# INFORMATION PROVIDED
#####

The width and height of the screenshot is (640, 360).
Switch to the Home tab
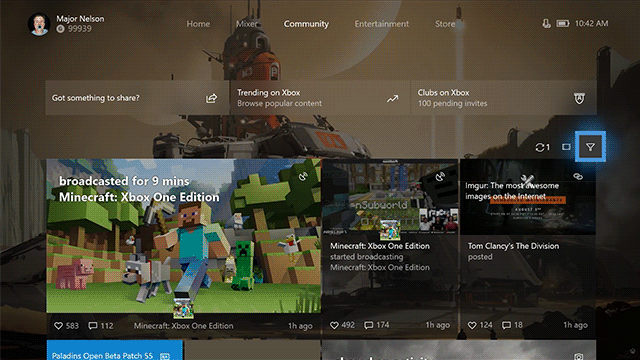[198, 24]
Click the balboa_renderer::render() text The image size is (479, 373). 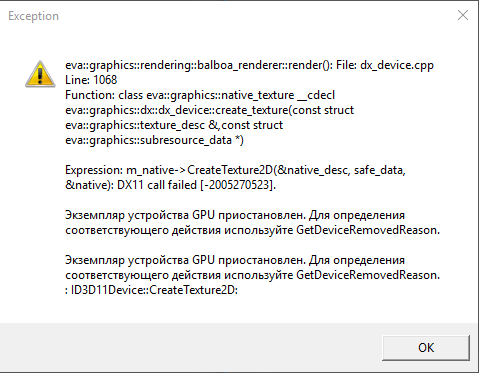pos(263,65)
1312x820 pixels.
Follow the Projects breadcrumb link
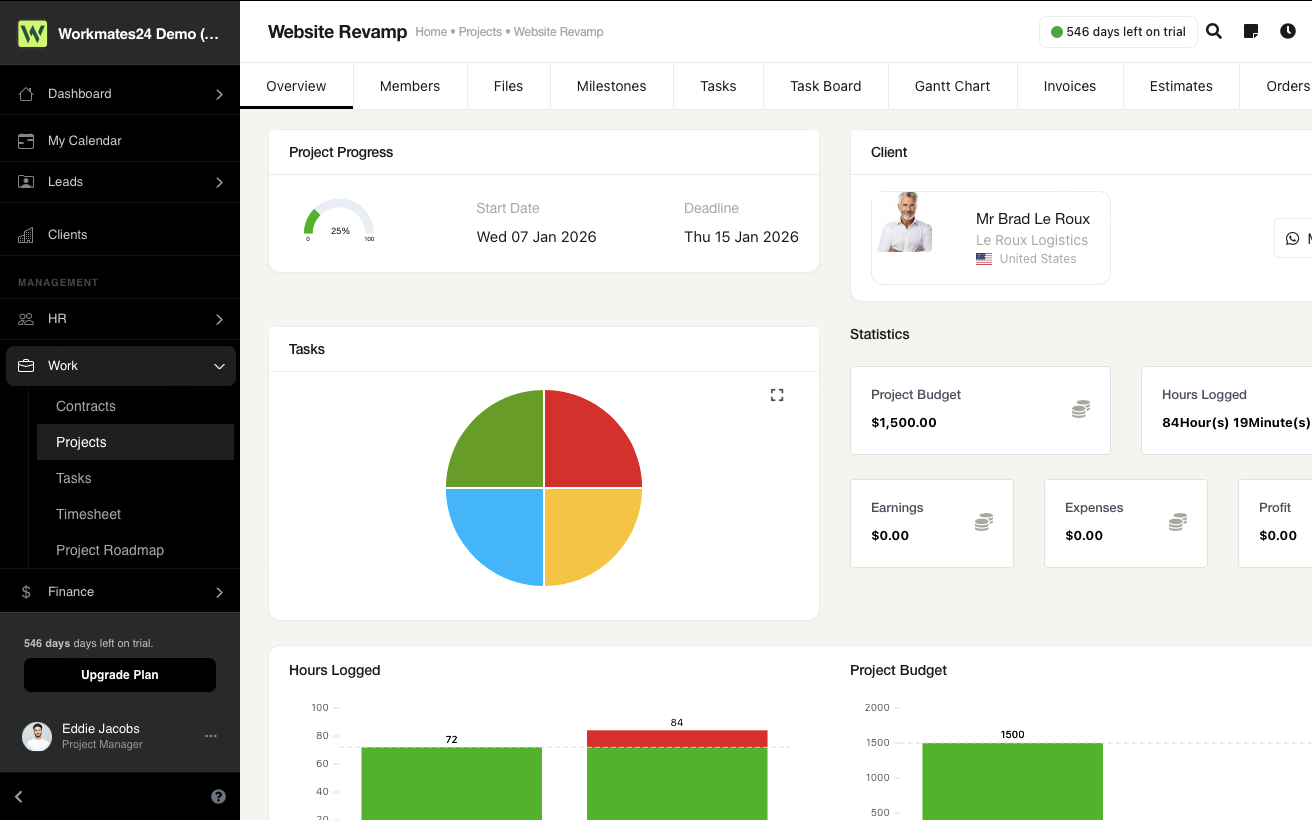point(480,32)

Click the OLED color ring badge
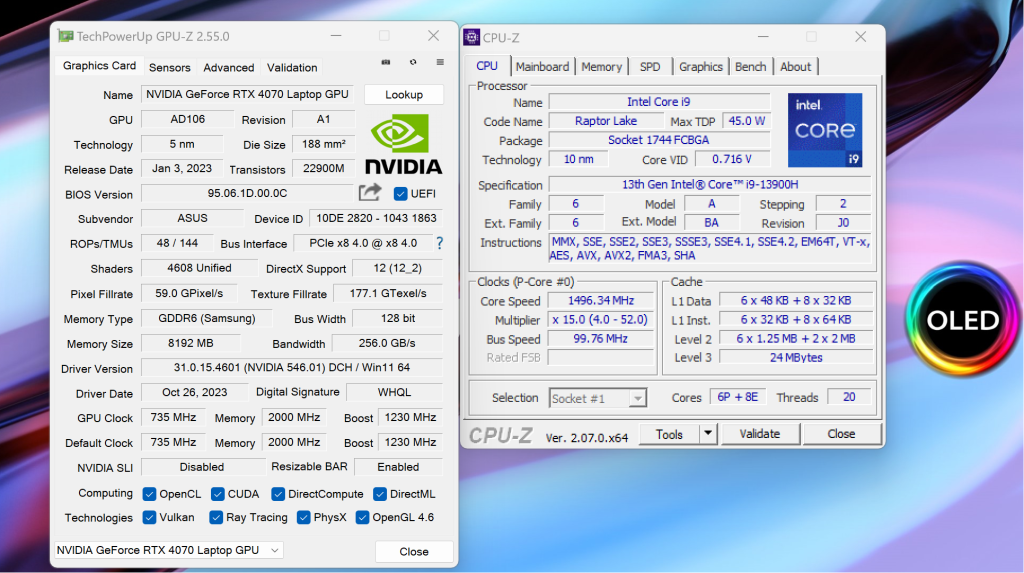coord(962,321)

#####

# EXERCISE INSTRUCTIONS
Word-for-word restatement: every line from the one with "1312x820 pixels." through the final line of the data, both ends included, pictures excluded.

# WRITTEN ANSWER
1312x820 pixels.
Follow the Projects breadcrumb link
point(480,32)

Click the OLED color ring badge
coord(962,321)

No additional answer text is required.